Para tal, li tb os comentários às duas outras bandas e concluí que nenhuma das três esteve isenta de reparos, que em pelo menos duas delas a colocação dos diferentes naipes não era do acordo de alguns comentadores. será que existem regras para a colocação? ou será que colocações diferentes criam diversidade melódica? nos meu mais de quarto de século como músico, já passei por diversos arranjos, desde logo na posição esquerda/direita de metais/palhetas, e tubas atrás, ao centro, esquerda ou direita!
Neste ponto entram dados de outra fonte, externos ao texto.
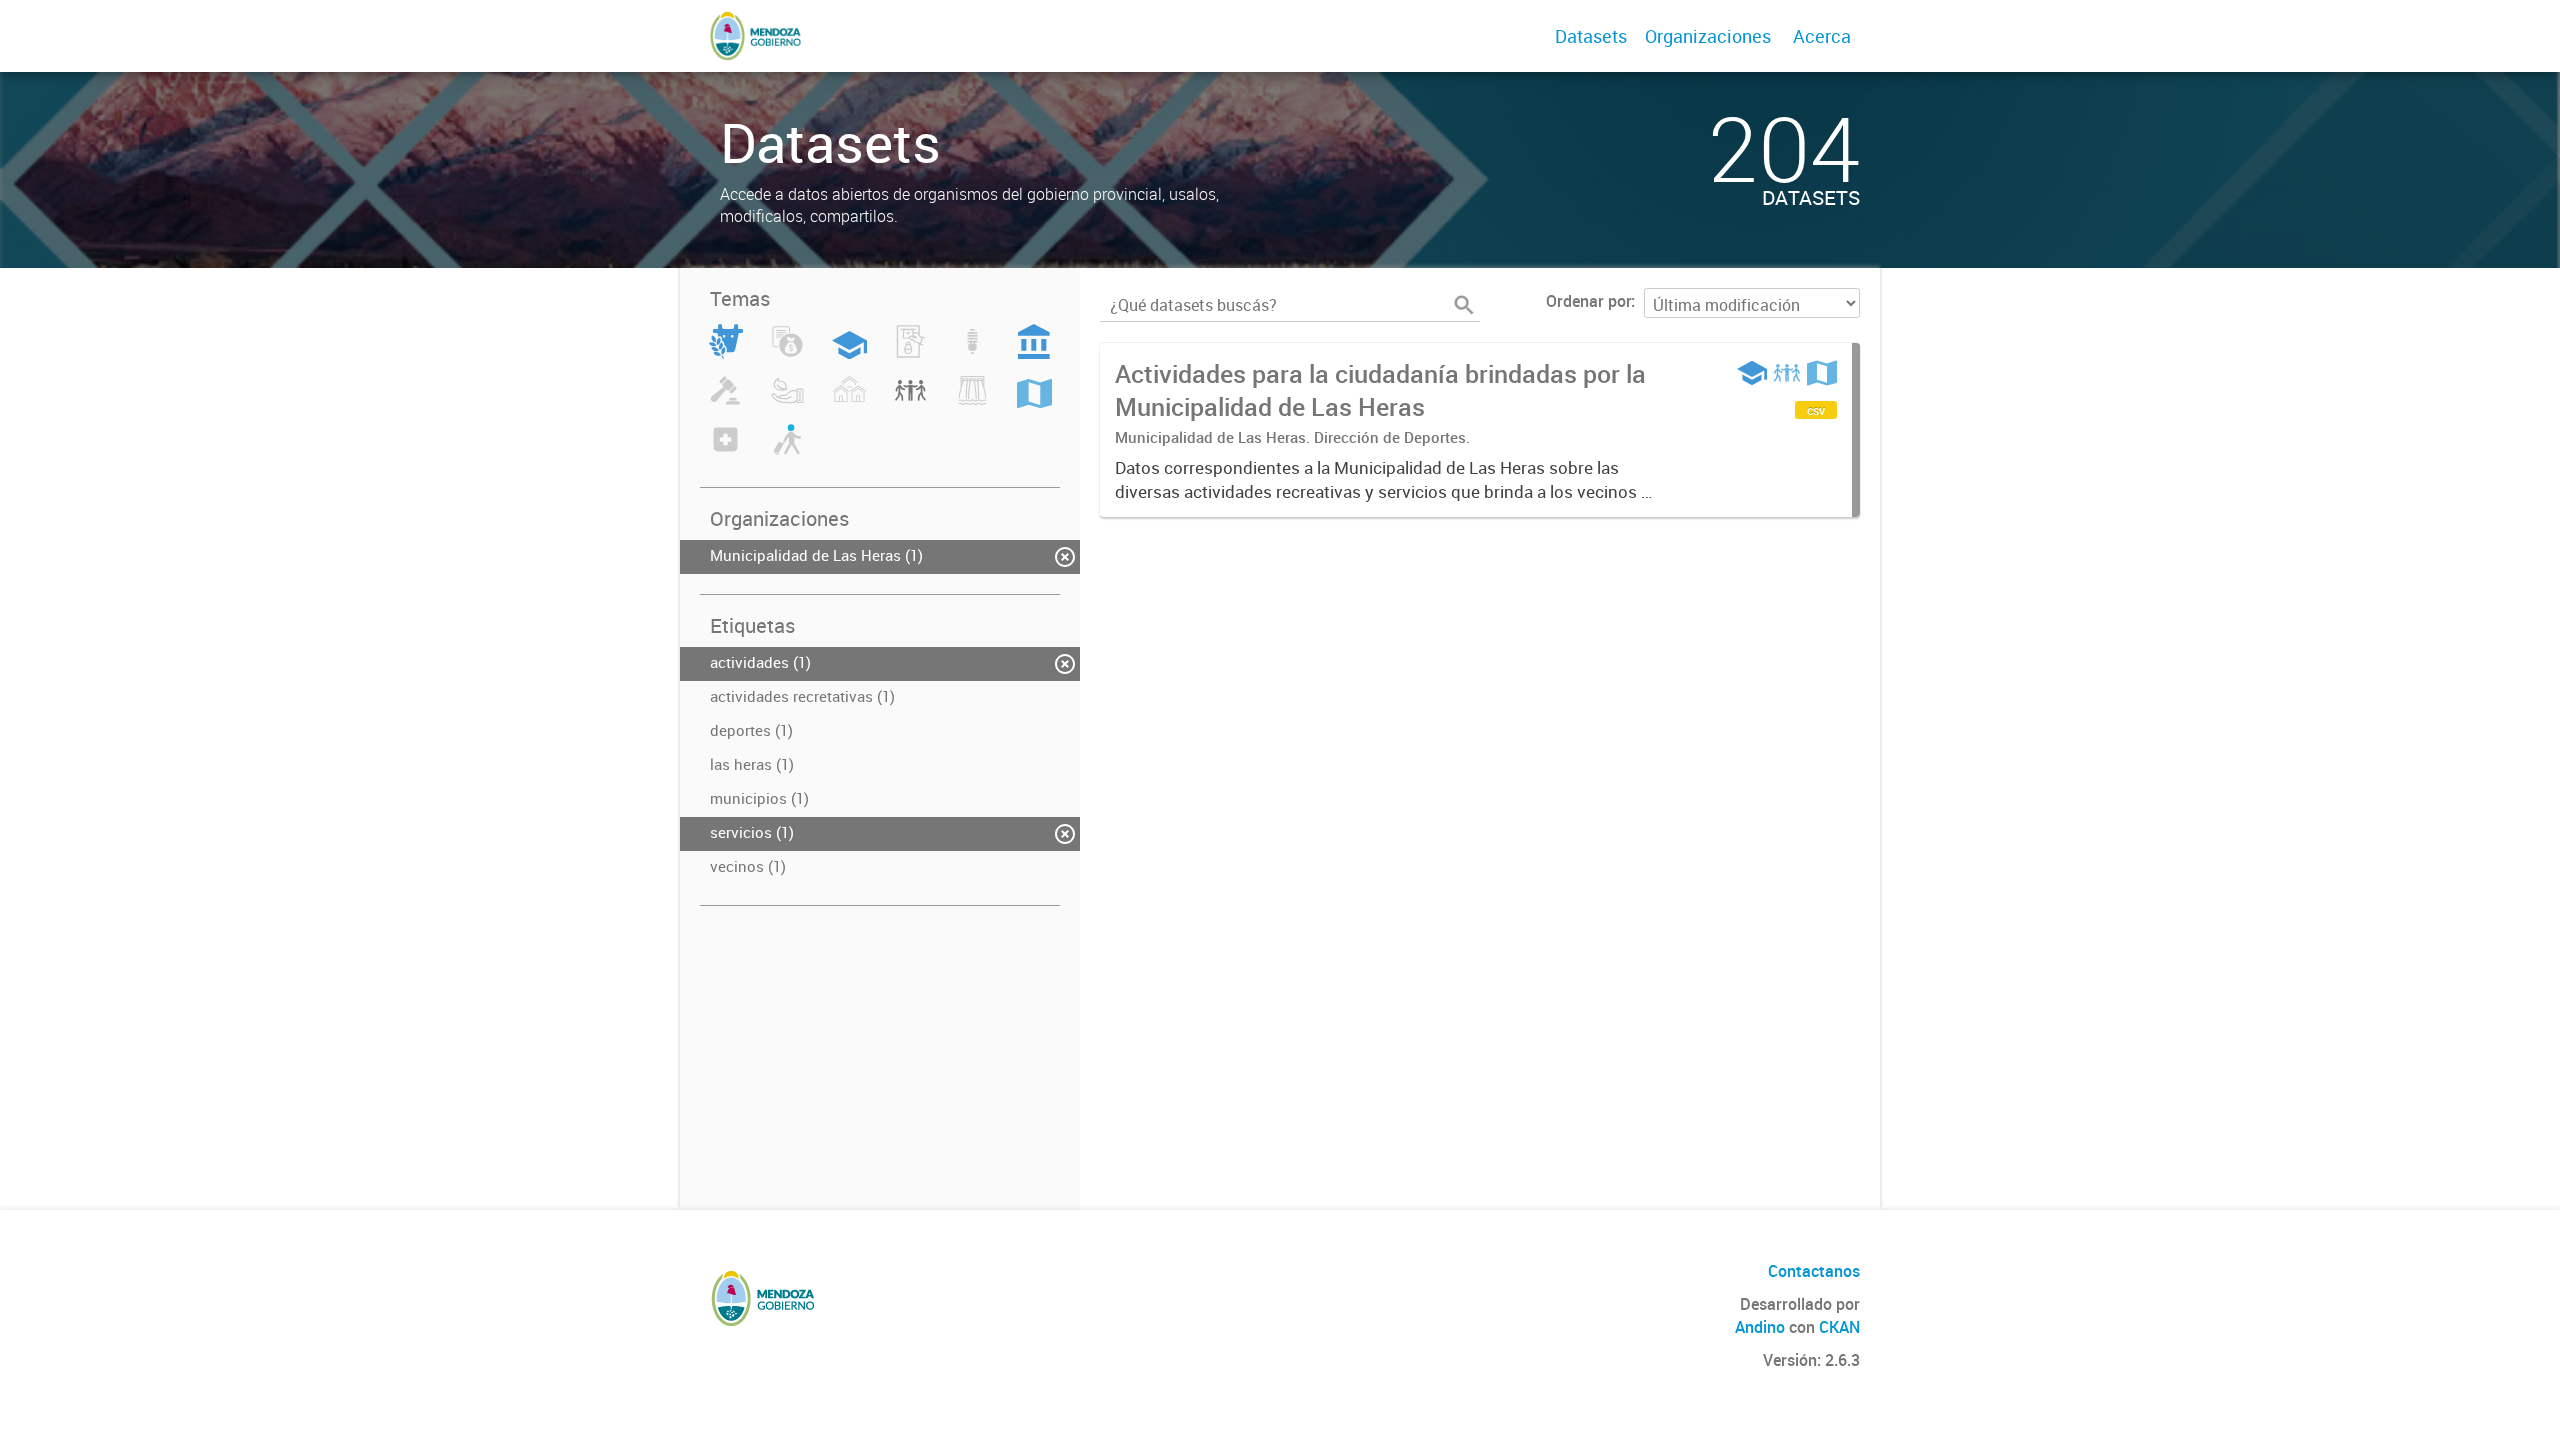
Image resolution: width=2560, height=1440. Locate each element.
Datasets (1591, 36)
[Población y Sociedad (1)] (910, 402)
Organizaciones (1708, 36)
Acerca (1822, 36)
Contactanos (1814, 1271)
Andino (1760, 1327)
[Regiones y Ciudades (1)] (1034, 402)
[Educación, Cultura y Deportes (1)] (849, 353)
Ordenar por (1588, 301)
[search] (1464, 305)
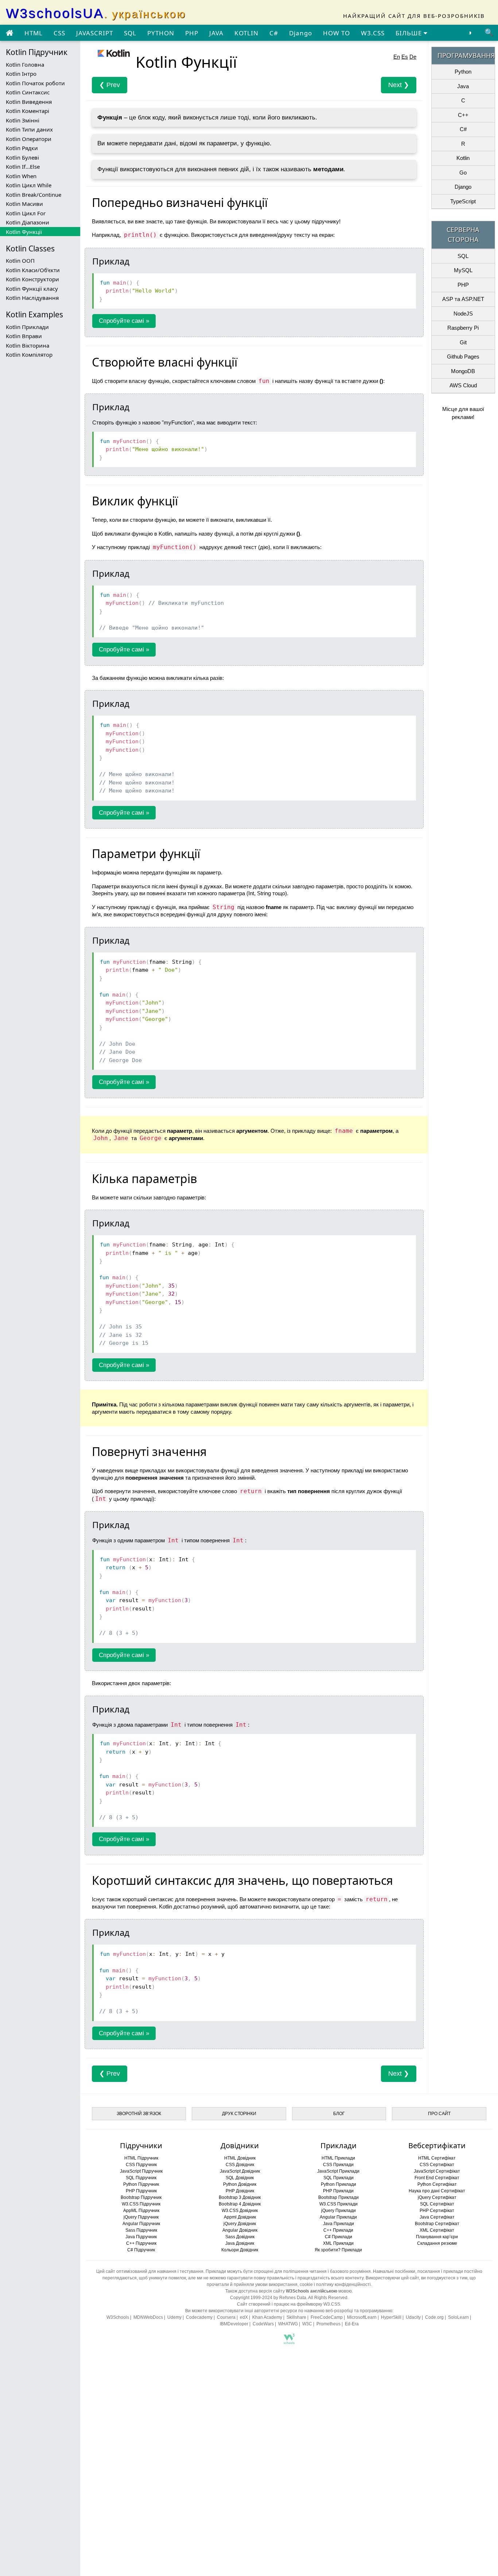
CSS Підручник (141, 2164)
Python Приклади (338, 2184)
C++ (463, 115)
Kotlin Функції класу (32, 288)
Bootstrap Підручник (141, 2197)
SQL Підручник (141, 2177)
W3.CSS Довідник (240, 2210)
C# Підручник (141, 2249)
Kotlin (463, 158)
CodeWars (263, 2323)
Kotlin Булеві (22, 157)
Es (404, 57)
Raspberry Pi (463, 328)
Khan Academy (267, 2317)
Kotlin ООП (20, 260)
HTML (33, 33)
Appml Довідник (240, 2217)
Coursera (226, 2317)
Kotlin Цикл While (28, 185)
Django (300, 33)
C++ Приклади (338, 2230)
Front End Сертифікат (437, 2177)
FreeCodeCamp (327, 2317)
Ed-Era (352, 2323)
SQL (130, 33)
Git (463, 342)
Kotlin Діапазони (27, 222)
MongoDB (463, 371)
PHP (191, 33)
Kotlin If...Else (23, 166)
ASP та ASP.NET (463, 299)
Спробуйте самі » (124, 320)
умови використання (276, 2284)
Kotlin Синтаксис (28, 92)
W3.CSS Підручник (141, 2204)
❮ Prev (109, 85)
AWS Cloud (463, 385)
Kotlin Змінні (22, 120)
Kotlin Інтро (21, 73)
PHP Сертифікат (437, 2210)
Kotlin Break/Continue (33, 194)
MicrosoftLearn (362, 2317)
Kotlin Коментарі (27, 110)
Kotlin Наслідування (32, 297)
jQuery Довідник (239, 2223)
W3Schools (117, 2317)
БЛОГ (339, 2113)
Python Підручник (141, 2184)
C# (273, 33)
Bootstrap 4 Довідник (240, 2204)
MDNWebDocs (148, 2317)
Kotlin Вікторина (27, 345)
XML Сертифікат (437, 2230)
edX (244, 2317)
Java (463, 86)
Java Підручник (141, 2236)
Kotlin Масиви (24, 203)
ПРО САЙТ (439, 2113)
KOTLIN (246, 33)
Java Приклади (338, 2223)
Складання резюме (437, 2243)
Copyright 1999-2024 (251, 2297)
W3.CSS (373, 33)
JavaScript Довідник (240, 2171)
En (396, 57)
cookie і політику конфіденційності (335, 2284)
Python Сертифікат (437, 2184)
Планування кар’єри (437, 2236)
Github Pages (463, 356)
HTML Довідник (240, 2158)
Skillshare (296, 2317)
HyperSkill (391, 2317)
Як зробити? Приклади (338, 2249)
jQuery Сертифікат (437, 2197)
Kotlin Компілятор (29, 354)
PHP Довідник (240, 2190)
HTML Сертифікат (437, 2158)
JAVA (216, 33)
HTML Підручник (141, 2158)
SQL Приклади (338, 2177)
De (412, 57)
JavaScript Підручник (141, 2171)
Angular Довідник (239, 2230)
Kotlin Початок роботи (35, 83)
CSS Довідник (240, 2164)
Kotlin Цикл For (26, 213)
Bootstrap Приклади (338, 2197)
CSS (59, 33)
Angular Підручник (141, 2223)
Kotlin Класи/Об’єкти (33, 270)
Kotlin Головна (25, 64)
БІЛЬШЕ (410, 33)
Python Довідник (239, 2184)
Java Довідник (239, 2243)
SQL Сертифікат (437, 2204)
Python (463, 71)
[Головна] (9, 33)
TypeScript (463, 201)
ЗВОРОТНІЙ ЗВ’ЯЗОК (139, 2113)
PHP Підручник (141, 2190)
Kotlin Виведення (29, 101)
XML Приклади (338, 2243)
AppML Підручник (141, 2210)
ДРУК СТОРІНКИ (239, 2113)
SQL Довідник (240, 2177)
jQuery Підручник (141, 2217)
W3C (307, 2323)
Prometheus (328, 2323)
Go (463, 172)
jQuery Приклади (338, 2210)
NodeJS (463, 313)
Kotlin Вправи (24, 336)
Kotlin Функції (24, 231)
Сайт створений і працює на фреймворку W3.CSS (288, 2304)
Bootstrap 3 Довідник (240, 2197)
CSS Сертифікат (437, 2164)
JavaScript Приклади (338, 2171)
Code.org (434, 2317)
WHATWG (288, 2323)
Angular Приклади (338, 2217)
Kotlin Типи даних (29, 129)
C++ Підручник (141, 2243)
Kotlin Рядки (22, 148)
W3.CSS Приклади (338, 2204)
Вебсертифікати (437, 2145)
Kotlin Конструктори (32, 279)
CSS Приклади (338, 2164)
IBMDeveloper (234, 2323)
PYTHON (160, 33)
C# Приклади (338, 2236)
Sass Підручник (141, 2230)
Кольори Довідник (239, 2249)
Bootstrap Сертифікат (437, 2223)
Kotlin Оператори (28, 138)
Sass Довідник (239, 2236)
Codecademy (199, 2317)
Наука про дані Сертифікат (437, 2190)
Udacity (413, 2317)
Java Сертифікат (437, 2217)
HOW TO (336, 33)
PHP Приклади (338, 2190)
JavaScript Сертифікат (437, 2171)
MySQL (463, 270)
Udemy (174, 2317)
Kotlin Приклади (27, 326)
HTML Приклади (338, 2158)
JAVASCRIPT (94, 33)
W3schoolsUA (96, 13)
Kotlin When (21, 176)
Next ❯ (398, 85)
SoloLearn (458, 2317)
quanto à apreciação feita relativamente às fardas, por acaso havia uma grande diferença em algumas mas por uma razão muito simples! 60% das fardas tem 8 anos de uso, e 39% eram a estrear, dado nos ultimos anos se terem degradado, ou melhor, os músicos terem crescido (as poucas "crianças" como alguém chamou, dentro de 1-2 anos serão adolescentes e não foram "dispensadas" desta experiência, só por ser neste palco); não me enganei nas contas! 0 1% restante das fardas de diferente tonalidade corresponde a corpos cujas medidas não foram "tiradas" em devido tempo, uma vez que grande parte dos reforços presentes são nossos convidados em diferentes concertos, embora não todos em simultâneo, logicamente, o que responde à "acusação" de falta de ensaios de conjunto com os convidados; cada interpretação de uma obra é sempre diferente, e não se repete.

Quanto ao nervosismo, é natural; a necessidade de trabalhar especificamente para este concerto, com uma casa de ensaio que, embora renovada, ainda não reúne as condições mínimas para um trabalho profundo, e com um auditório minimamente aceitável situado na sede do concelho, com todo o esforço de logística e tempo necessário para ai realizar os ensaios, acabou por criar esse nervoso miudínho; viu-se na noite de 18 de Julho, ao ar livre, que a inexistência desse nervoso nos conduziu a um concerto dos melhores que realizamos, e basicamente com os mesmos músicos do europarque, excepto os solistas.

Retiremos da experiência tudo o que de positivo conseguirmos, e estamos certos de que numa segunda visita ao Europarque seremos ainda melhores.

já agora, fica o convite ao maestro Carlos Dieguez: venha ouvir-nos, ou melhor, venha tocar comnosco num qualquer concerto para contribuir para o nosso enriquecimento musical e pessoal, e ficará com vontade de repetir. Acreditamos nisso.

A todos os comentadores, desde já e em nome da Comissão Executiva da Banda o nosso agradecimento pelas críticas construtivas à nossa prestação.

Rui Ribeiro disse...

Só nos resta muito trabalho pela frente!!!!